The will of the people: Noting that the amendment got just 49 votes in the Senate, Dobson says that there has "rarely ... been a greater disconnect between members of the Senate and the American people who put them in power." He's wrong and ... he's wrong. An ABC News poll taken earlier this month showed that only 42 percent of the American people favor amending the Constitution to ban gay marriage. Thus, the 49 votes the amendment got in the Senate actually overrepresented the amendment's support among the general public. As for the "disconnect"? Even if one existed, it wouldn't be as rare as Dobson suggests. Just last week, the Senate voted 60-39 against a nonbinding resolution calling for a phased withdrawal of U.S. troops from Iraq -- despite a USA Today/Gallup poll that shows that 57 percent of the public wants Congress to come up with some kind of a withdrawal plan.

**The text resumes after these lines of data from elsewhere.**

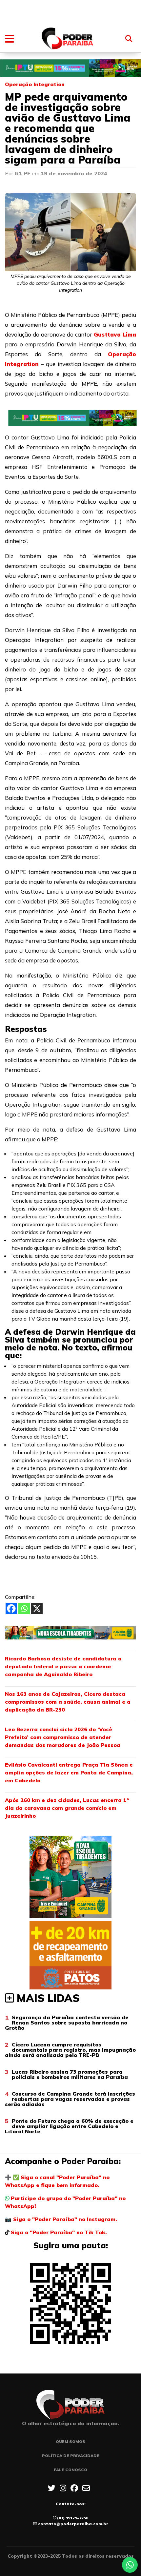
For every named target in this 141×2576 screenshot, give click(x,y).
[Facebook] (11, 1608)
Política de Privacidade (70, 2455)
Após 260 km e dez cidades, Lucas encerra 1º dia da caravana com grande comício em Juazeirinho (67, 1808)
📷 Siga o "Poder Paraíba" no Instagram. (61, 2219)
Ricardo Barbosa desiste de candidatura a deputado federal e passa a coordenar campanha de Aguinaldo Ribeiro (63, 1666)
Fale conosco (70, 2469)
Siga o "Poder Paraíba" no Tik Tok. (59, 2232)
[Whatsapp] (24, 1608)
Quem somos (70, 2441)
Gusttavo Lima (115, 334)
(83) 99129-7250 (72, 2517)
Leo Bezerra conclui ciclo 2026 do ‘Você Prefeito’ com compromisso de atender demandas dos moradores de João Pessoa (62, 1737)
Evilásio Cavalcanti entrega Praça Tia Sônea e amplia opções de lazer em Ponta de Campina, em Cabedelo (69, 1772)
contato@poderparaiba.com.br (73, 2523)
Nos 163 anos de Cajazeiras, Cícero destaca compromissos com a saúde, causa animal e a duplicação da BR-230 (68, 1702)
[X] (37, 1608)
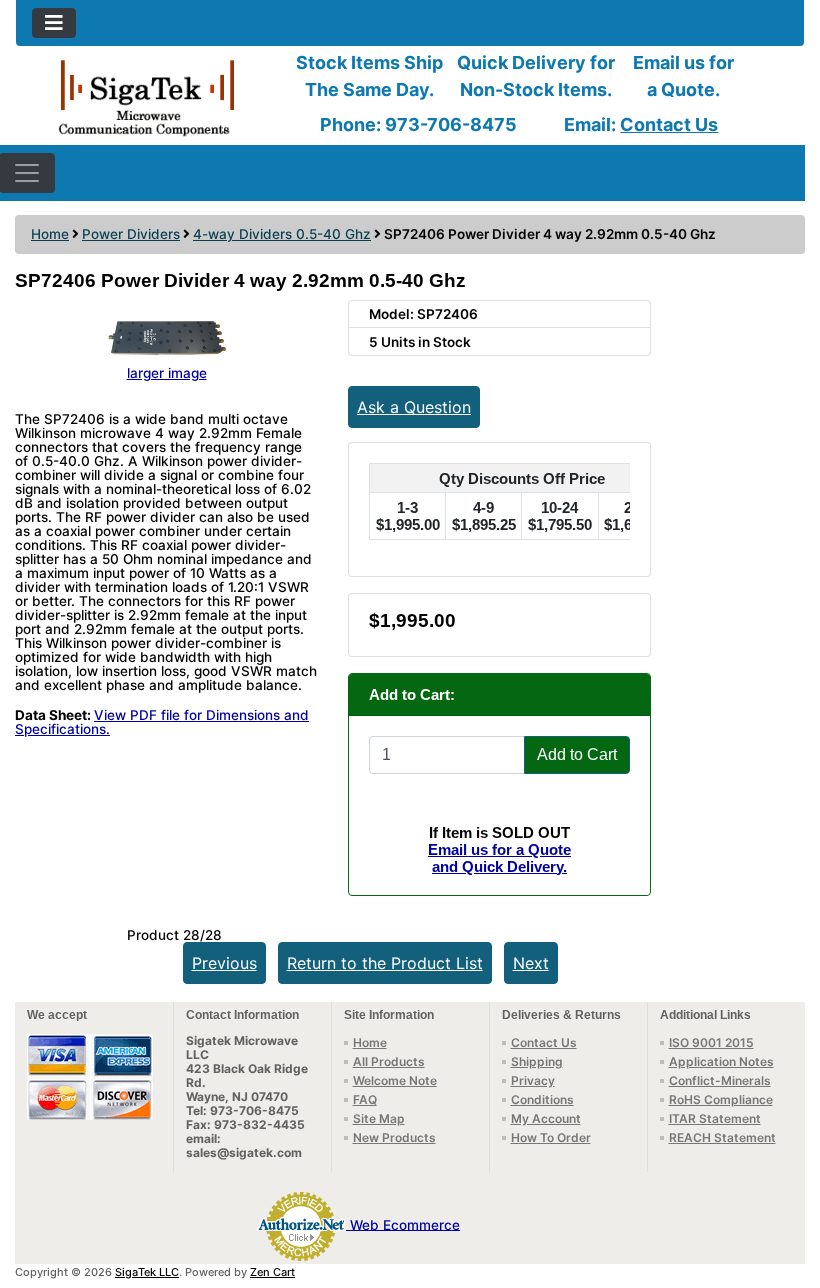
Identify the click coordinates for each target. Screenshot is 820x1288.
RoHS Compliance (721, 1099)
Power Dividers (131, 234)
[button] (783, 1189)
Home (50, 234)
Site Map (379, 1118)
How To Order (551, 1137)
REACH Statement (722, 1137)
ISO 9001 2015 (711, 1042)
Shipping (537, 1061)
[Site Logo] (147, 96)
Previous (224, 963)
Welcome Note (395, 1080)
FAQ (365, 1099)
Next (531, 963)
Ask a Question (414, 407)
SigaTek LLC (147, 1272)
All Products (389, 1061)
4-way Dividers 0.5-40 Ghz (282, 234)
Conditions (542, 1099)
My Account (546, 1118)
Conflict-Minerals (720, 1080)
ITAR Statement (715, 1118)
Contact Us (669, 124)
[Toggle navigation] (54, 23)
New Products (394, 1137)
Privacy (533, 1080)
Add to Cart (577, 754)
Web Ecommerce (405, 1224)
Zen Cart (272, 1272)
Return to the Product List (385, 963)
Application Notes (721, 1061)
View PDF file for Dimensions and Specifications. (162, 722)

The courts: Dobson says that a better measure of public opinion comes in the form of ballot initiatives that have outlawed gay marriage on a state-by-state basis -- but that "arrogant activist judges, most of them appointed by President Bill Clinton or President Jimmy Carter, will simply overturn the will of the electorate." Well, let's see. When the Massachusetts Supreme Judicial Court ruled in favor of marriage rights in 2003, its 4-3 decision was written by a justice appointed by two Republican governors, and two of the three judges who joined in the decision were appointed by Republicans, too. No Clinton or Carter nominees there. Dobson says he's concerned about Anthony Kennedy, who, the last time we checked, was nominated to the Supreme Court by Ronald Reagan. "It has already happened in Nebraska, Georgia and Louisiana," Dobson warns darkly. We're not sure what "it" is, but if he means that Clinton or Carter appointees have struck down gay marriage bans in those states, he's one-for-three. A Clinton appointee did the deed in Nebraska, but Georgia's ban was invalidated by a judge placed on the bench by former Gov. (and former Democrat) Zell Miller, and the Louisiana ban fell at the hands of an elected Republican judge. The Louisiana law has since been reinstated by that state's Supreme Court; the other rulings are on appeal.
The inevitable hyperbole: Dobson says that "time will tell" if the religious right can save the institution of marriage in America, and he notes -- gratuitous offensive comparison ahead -- that it took "William Wilberforce more than 30 years to bring about an end to Britain's slave trade in the 1800s." By Dobson's way of thinking, slaves could wait for their salvation, but the sanctity of marriage cannot. Referring back to Wilberforce's fight, Dobson says that modern-day marriage crusaders "do not have the luxury of a protracted victory."